Honouring the National Day for Truth and Reconciliation

September 30, 2021
In formal recognition of the National Day for Truth and Reconciliation, the NRHN will be closed on September 30 to allow staff to reflect on the historical and ongoing impacts of settler-colonialism and explore opportunities to support Indigenous decolonization and human rights. Below are resources to support your own participation in Truth and Reconciliation.

Today—September 30—is Orange Shirt Day and the first ever National Day for Truth and Reconciliation.

While reconciliation requires an ongoing commitment to the Truth and Reconciliation Commission’s 94 Calls to Action— a commitment that extends far beyond this one day—we at the National Right to Housing Network honour this holiday in order to take time to reflect on the historical and ongoing impacts of settler-colonialism and residential schools. Following the guidance of our Indigenous partners, we continue to work towards a decolonized housing sector in which Indigenous children, families, and peoples—who disproportionately face homelessness and inadequate housing—can thrive.

We encourage our members and supporters to join us in taking time to not only listen, learn, and reflect, but also explore opportunities to meaningfully support Indigenous decolonization and do the work to dismantle systemic barriers to Indigenous sovereignty, self-determination, and basic human rights like the right to housing. We also call on all levels of governments to honour their obligations to uphold Indigenous human rights and self-determination, as outlined in the United Nations Declaration on the Rights of Indigenous Peoples and elaborated upon in the Truth and Reconciliation Commission’s Calls to Action and the National Inquiry into Missing and Murdered Indigenous Women and Girls’ Calls to Justice.
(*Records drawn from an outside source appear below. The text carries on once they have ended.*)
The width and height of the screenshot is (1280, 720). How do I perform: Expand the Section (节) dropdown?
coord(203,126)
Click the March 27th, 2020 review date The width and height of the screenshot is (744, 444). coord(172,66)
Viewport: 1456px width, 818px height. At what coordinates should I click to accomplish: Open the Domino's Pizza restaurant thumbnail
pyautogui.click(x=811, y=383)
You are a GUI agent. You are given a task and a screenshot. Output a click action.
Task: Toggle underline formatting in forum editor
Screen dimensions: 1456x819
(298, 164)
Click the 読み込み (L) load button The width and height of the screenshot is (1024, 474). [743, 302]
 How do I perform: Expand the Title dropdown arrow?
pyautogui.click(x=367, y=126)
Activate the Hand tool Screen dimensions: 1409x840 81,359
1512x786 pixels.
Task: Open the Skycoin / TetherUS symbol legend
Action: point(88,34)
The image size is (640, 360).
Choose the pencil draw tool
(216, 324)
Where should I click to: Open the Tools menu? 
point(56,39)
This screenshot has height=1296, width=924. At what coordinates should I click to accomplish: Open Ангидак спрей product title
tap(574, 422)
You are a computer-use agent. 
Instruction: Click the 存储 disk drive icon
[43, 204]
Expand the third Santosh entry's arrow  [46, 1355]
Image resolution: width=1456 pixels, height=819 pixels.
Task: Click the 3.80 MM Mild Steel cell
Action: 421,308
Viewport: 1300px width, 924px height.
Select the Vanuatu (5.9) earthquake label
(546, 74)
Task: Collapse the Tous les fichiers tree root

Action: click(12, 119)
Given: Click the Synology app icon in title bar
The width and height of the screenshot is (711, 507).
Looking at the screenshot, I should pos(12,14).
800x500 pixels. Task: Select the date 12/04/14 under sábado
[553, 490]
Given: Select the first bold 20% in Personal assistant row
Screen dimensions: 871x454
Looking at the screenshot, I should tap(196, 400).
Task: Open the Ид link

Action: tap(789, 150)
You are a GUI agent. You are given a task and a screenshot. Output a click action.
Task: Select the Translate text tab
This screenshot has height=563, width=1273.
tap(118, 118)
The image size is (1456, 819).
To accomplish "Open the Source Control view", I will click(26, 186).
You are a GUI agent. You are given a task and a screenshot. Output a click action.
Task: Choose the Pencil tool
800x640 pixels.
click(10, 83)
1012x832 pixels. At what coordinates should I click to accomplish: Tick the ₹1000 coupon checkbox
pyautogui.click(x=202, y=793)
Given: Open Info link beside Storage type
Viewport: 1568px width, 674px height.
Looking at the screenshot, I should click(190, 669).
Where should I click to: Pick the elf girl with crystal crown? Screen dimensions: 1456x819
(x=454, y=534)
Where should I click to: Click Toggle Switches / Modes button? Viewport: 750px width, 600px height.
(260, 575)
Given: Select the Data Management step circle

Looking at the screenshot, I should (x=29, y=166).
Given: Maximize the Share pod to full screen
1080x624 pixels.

To help both Indigenous peoples and non-Indigenous peoples (i.e. settlers) participate in the National Day for Truth and Reconciliation, we have put together a list of Indigenous-led resources to explore:

  • The latest episode of Telling our Twisted Histories, on decolonizing the word “reconciliation”
  • CBC’s Reclaimed Playlist, featuring a collection of Indigenous music of various genres
  • Mi’kmaq lawyer Dr. Pam Palmater’s Warrior Life podcast, focused on 1) asserting, living, and defending sovereignty, 2) decolonizing the mind, body, and spirit, and 3) revitalizing Indigenous cultures, nations, laws, and governing practices
  • A three-part Residential Schools podcast series hosted by Shaneen Robinson-Desjarlais and Historica Canada, which explores the history and legacy of residential schools and honours the stories of First Nations, Metis and Inuit Survivors, their families, and communities
  • The Missing & Murdered: Finding Cleo podcast, which helps unravel what happened to Cleo Nicotine Semaganis, a young Cree girl who was taken from her family by child welfare workers in the Sixties Scoop
  • Mumilaaq Qaqqaq’s powerful On The Way Home podcast episode on Nunavut’s housing crisis and the subjugation of Indigenous peoples in Northern Canada
  • The Inuit Circumpolar Council’s unikkaat / unipkaat ungipaghat / nallunairutet Circumpolar Waves podcast, sharing Inuit voices, stories, and experiences
NOTE: If you or someone you know needs support, please call 1-866-925-4419 to reach the 24-hour National Residential School Crisis Line, dedicated to Survivors and those affected.